O QUARTO (versão Ela disse)
*Esse texto contém a mesma trama apresentada originalmente no texto O QUARTO (publicado em 27/05). Nesse apresento a versão da outra personagem narrando os fatos contados na históriia.
Sempre desejei minha morte. Sei que é assustador ouvir isso de uma criança, mas é a verdade. Nunca fui feliz. Cheguei a pedir varias vezes a Deus para que me libertasse desse mundo, sobretudo depois que papai me tocava, porém Ele parecia não ouvir minhas preces. Talvez também não entendesse Libras ou estivesse ocupado demais olhando qualquer outra coisa. Pedia também para ser uma criança normal e quem sabe assim ser amada de verdade pelos meus pais. Meu nome é Estefânia, fui abusada e fui surda. Agora finalmente estou morta.

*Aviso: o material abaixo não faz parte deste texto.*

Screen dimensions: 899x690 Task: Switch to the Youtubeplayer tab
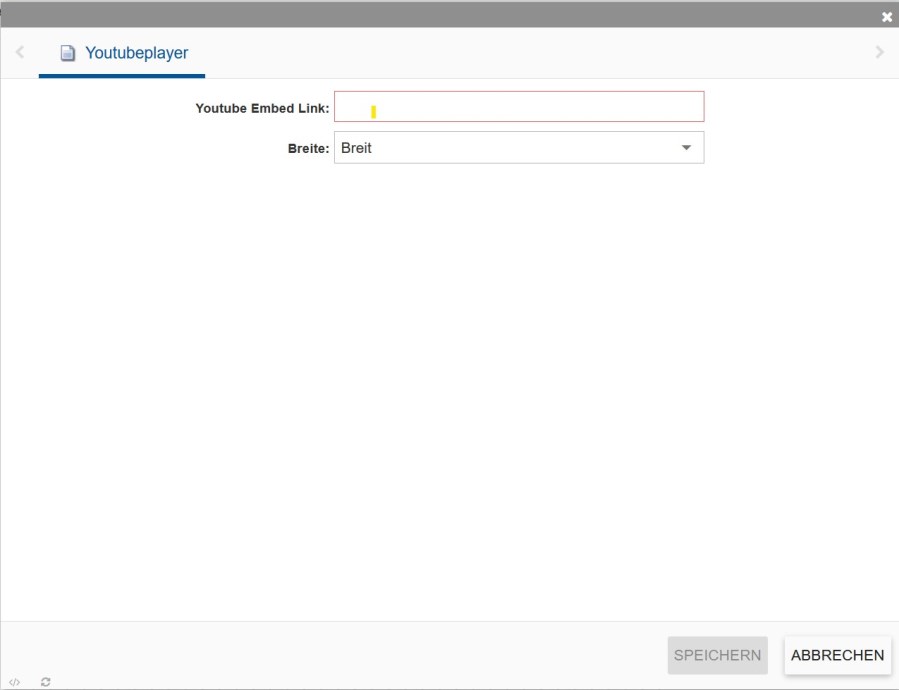pos(122,53)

A morte trouxe-me uma nova compreensão dos fatos que vivi e que não eram assimilados por minha imaturidade. Trouxe-me ainda autocritica para analisar e questionar: Como tudo poderia ser diferente? Por esse motivo faço dessas linhas um confessionário, não para expiar minha culpa, mas para justificar os meus atos. Sei que não sou inocente.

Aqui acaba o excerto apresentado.